_To do_
Find the line with "100-33-55 (64, 20)" in the data below, then restate it and all remaining lines exactly, adding nothing.

_Extracted data_
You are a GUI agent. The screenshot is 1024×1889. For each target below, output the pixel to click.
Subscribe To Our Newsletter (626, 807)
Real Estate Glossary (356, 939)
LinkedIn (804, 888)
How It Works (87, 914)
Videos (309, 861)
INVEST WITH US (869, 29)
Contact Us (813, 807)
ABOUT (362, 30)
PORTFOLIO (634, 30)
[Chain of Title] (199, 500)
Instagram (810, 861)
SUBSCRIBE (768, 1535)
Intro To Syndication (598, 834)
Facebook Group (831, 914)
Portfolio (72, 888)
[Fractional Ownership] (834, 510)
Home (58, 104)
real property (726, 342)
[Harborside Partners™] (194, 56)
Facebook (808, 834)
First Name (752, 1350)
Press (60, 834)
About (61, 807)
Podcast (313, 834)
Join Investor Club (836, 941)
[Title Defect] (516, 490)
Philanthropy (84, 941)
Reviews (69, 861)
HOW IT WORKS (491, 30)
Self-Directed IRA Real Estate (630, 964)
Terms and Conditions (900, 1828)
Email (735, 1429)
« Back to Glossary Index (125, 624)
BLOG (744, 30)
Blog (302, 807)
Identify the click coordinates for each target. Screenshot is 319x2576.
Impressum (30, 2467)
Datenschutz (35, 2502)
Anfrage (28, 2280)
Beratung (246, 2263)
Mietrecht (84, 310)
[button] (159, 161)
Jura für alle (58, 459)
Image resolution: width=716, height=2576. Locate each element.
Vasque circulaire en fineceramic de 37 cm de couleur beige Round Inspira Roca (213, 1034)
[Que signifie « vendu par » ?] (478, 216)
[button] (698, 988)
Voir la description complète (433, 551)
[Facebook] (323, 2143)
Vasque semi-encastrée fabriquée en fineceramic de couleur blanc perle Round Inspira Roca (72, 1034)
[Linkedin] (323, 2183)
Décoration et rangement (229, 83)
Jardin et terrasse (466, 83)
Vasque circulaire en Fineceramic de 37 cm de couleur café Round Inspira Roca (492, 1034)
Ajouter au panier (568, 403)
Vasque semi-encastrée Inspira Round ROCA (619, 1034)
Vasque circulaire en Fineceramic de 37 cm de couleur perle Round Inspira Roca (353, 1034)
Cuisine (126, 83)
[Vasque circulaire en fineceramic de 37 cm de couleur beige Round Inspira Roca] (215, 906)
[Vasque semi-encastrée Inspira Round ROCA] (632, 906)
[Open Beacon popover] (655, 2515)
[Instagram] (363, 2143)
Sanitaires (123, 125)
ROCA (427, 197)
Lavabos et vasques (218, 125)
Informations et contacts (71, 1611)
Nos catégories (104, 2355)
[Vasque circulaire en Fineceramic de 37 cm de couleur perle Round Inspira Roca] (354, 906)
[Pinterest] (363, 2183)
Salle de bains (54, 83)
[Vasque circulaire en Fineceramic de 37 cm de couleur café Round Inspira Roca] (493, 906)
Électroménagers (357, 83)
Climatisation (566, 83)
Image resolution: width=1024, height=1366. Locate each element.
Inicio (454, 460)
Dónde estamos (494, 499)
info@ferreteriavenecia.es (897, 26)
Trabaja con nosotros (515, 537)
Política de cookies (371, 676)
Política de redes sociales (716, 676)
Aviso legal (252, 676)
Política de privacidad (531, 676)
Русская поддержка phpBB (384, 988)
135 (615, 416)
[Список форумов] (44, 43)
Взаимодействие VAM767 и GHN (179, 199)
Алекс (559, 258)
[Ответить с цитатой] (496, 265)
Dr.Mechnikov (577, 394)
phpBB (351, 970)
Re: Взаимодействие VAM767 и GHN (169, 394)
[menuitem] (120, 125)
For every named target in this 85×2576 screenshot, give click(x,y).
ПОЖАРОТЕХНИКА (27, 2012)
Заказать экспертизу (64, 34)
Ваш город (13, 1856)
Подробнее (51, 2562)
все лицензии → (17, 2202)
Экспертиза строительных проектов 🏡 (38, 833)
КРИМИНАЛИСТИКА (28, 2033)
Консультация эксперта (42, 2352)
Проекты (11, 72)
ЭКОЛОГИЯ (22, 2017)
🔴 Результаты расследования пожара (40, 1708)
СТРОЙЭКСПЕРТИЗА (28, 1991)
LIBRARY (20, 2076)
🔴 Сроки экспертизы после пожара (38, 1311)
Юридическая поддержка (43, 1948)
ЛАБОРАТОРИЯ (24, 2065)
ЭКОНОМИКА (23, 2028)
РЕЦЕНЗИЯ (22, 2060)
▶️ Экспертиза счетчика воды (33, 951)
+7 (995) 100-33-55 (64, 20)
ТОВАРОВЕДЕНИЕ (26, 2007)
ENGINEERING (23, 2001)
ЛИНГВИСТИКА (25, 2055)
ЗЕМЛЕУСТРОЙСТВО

_Answer to the exercise_
+7 (995) 100-33-55 (64, 20)
ТОВАРОВЕДЕНИЕ (26, 2007)
ENGINEERING (23, 2001)
ЛИНГВИСТИКА (25, 2055)
ЗЕМЛЕУСТРОЙСТВО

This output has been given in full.